Anorexia induced by the parasitic nematode, Nippostrongylus brasiliensis: effects on NPY and CRF gene expression in the rat hypothalamus.

Infections of the gastrointestinal nematode, Nippostrongylus brasiliensis, in the laboratory rat result in a characteristic biphasic anorexia which is followed by hyperphagia once the worm burden has been cleared. Despite the importance of parasite-induced anorexia, relatively little is known of the underlying mechanisms. We have investigated the involvement of the central appetite drive in this anorexia by studying the gene expression of two neuropeptides with opposing actions on energy balance, NPY and CRF. Gene expression was assessed by in situ hybridization at 2, 8 and 16 days post-infection (p.i.) in infected rats, in uninfected controls, and in a group with food intake restricted to match that taken voluntarily by the parasitize animals.

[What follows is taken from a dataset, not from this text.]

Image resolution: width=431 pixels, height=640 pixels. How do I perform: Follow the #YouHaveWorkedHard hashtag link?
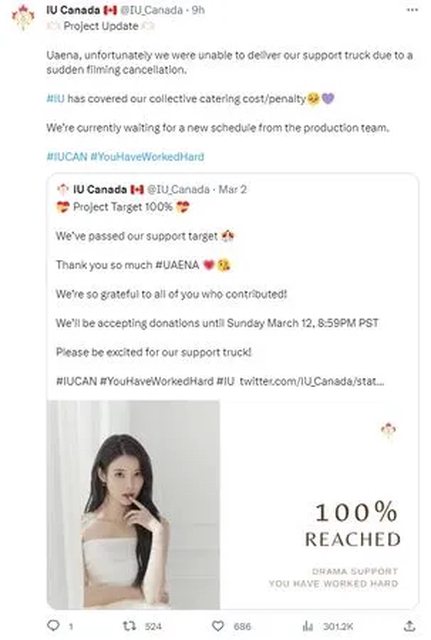(x=147, y=157)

The sampling intervals corresponded to each of the two phases of maximum anorexia and the period of compensatory hyperphagia. Surprisingly, we found that increases in NPY gene expression in the hypothalamic arcuate nucleus (ARC) accompany anorexia in rats infected with N. brasiliensis; there was a significant relationship between degree of anorexia and induction of NPY mRNA after 8 days of infection. Furthermore, ARC NPY mRNA levels in parasitized animals were similar to those in pair-fed individuals with food intake restricted to match the infected rats. The number of larvae used to establish the infection affected both the degree of anorexia and the level of NPY mRNA at 8 days p.i. in a dose-dependent manner. NPY gene expression remained elevated in infected rats during at least the initial stages of compensatory hyperphagia. This suggests that animals detect a state of energy deficit during the early stages of the infection, yet do not feed, but become hyperphagic coincident with worm loss. The failure of anorectic parasitized animals to feed in response to activation of the NPYergic system makes this a novel system in which to study the regulation of hypothalamic NPY by physiological challenge. There were no significant differences in CRF gene expression between the groups at any of the sampling intervals.